* TEXT PASSAGE:
Start of Block
A spoonful of perspective helps the medicine go down

Do you know the song “He ain’t heavy, he’s my brother” by the Hollies?

There seem to be various stories behind this song! I am sure that I once heard an interview about a real life incident that directly prompted the song – however, Wikipedia seems to disagree with me so I will give you both versions! What I remember from the interview was that the songwriter (or someone who then recounted it to the songwriter) came across two men – one carrying the other, who was disabled. As they conversed about where they were going etc. the observer asked the man how he did it -how he could carry someone so far? The man replied “He ain’t heavy, he’s my brother.” According to Wikipedia the story goes back to 1884 and was of a little Scottish girl who was carrying her ‘baby’ brother – who was in fact almost as big as her.

Either way – what you are carrying and why you are carrying it makes all the difference to its weight.

How we label and think of our burdens will change the impact they have on us as we carry them.

A spoonful of perspective really can help the burden lighten.

I asked at the end of my last post: How can we view our responsibilities rightly, while also recognising that the weight of them is not ours to bear. I can feel the weight lifting – nothing depends on me – God is in control and yet.. and yet as I plan my week or day it really seems to. If it is my job to make my children’s packed lunch today – in what sense does that not depend on me?

In the sense that it is coming from God’s will. If God wants it to be done, even if he has chosen me to do it then it still depends on him. He will provide, he will do it. It won’t be a magic sandwich, but it will all come from him. So do the job, but drop the burden. Exist in a low gravity atmosphere.

Which takes us back to spotting the burdens. For me I think I am starting to see that my wrong burdens (as opposed to my beautiful God-given chances to serve) are springing from my wrong desires and a wrong agenda.

What causes the weight in the burden is the conflict between reality and what I want my life to be like. Which bring us to the golden nugget that takes a gift from God and makes it unbearably burdensome: Control.

I like to be in control. I like to be in an enclosed environment with a limited scope of possibilities. Me in my favourite coffee shop, with my usual coffee and my computer – this is a great environment for me. Add choosing lunch in and I am less comfortable. Take me home, add in Christmas luggage, the need to remove our car paraphernalia from the hire car and a lost Christmas present and I can’t breathe normally. The actual ‘to do’ of that situation was not burdensome. NTV did all the emptying with the help of the children, the house had been left highly tidy and organised on Christmas day, and the lost present had the value of £2.99 and can be easily replaced if necessary. Once the car was empty there was no deadline for things to be done and so no time pressure. So why the panic?
End of Block
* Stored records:
Start of Block
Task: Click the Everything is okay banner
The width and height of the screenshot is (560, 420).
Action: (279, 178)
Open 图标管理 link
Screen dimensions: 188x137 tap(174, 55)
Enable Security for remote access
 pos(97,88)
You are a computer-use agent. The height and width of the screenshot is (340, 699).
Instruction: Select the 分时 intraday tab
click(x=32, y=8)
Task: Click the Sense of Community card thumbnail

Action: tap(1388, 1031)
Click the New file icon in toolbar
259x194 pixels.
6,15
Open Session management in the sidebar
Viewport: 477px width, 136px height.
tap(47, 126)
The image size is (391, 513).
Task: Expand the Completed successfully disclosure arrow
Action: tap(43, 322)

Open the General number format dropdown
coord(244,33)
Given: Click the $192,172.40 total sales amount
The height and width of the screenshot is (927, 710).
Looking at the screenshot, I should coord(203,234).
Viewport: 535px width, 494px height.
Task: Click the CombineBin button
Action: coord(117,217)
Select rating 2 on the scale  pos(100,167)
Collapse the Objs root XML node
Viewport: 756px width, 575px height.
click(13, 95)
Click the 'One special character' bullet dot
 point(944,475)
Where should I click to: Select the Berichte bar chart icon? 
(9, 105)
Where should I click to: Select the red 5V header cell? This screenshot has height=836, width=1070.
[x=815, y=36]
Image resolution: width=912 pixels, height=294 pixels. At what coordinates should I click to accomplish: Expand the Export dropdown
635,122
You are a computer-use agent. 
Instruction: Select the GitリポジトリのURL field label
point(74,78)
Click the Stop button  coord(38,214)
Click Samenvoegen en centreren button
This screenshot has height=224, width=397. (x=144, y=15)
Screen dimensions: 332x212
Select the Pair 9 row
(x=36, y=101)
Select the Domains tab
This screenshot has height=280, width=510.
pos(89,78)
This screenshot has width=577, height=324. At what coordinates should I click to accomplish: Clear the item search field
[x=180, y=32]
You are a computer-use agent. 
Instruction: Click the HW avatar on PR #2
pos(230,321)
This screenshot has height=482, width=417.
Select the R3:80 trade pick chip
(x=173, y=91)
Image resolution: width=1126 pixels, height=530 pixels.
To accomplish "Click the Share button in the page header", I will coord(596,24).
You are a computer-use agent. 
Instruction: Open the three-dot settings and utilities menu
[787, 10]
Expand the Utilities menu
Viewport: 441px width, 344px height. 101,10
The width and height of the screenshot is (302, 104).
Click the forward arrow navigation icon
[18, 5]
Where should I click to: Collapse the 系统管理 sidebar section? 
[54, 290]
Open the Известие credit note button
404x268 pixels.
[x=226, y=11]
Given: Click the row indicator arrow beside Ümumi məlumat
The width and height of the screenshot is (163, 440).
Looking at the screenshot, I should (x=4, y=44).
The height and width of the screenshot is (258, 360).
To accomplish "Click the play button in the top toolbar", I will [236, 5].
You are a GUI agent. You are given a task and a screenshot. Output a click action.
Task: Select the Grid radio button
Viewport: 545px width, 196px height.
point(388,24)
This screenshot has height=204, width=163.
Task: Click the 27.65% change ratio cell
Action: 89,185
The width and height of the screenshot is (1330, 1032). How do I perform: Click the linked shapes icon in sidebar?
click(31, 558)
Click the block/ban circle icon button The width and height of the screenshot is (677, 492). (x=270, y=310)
End of Block
* ASSIGNED TASK 1:
Answer these from the post on carrying burdens:
(a) According to Wikipedia, what year does the story behind the song go back to?
(b) What does the writer call the golden nugget that makes a gift from God unbearably burdensome?
(c) What was the value of the lost Christmas present?
* ASSIGNED TASK 2:
In the post on carrying burdens, why does making the children's packed lunch not depend on the writer?
Use only the post on carrying burdens as your source.

* EXERCISE RESPONSE 1:
(a) 1884
(b) Control
(c) £2.99

* EXERCISE RESPONSE 2:
The job comes from God's will. If God wants it done, it still depends on him even if he has chosen the writer to do it. He will provide, and it will all come from him.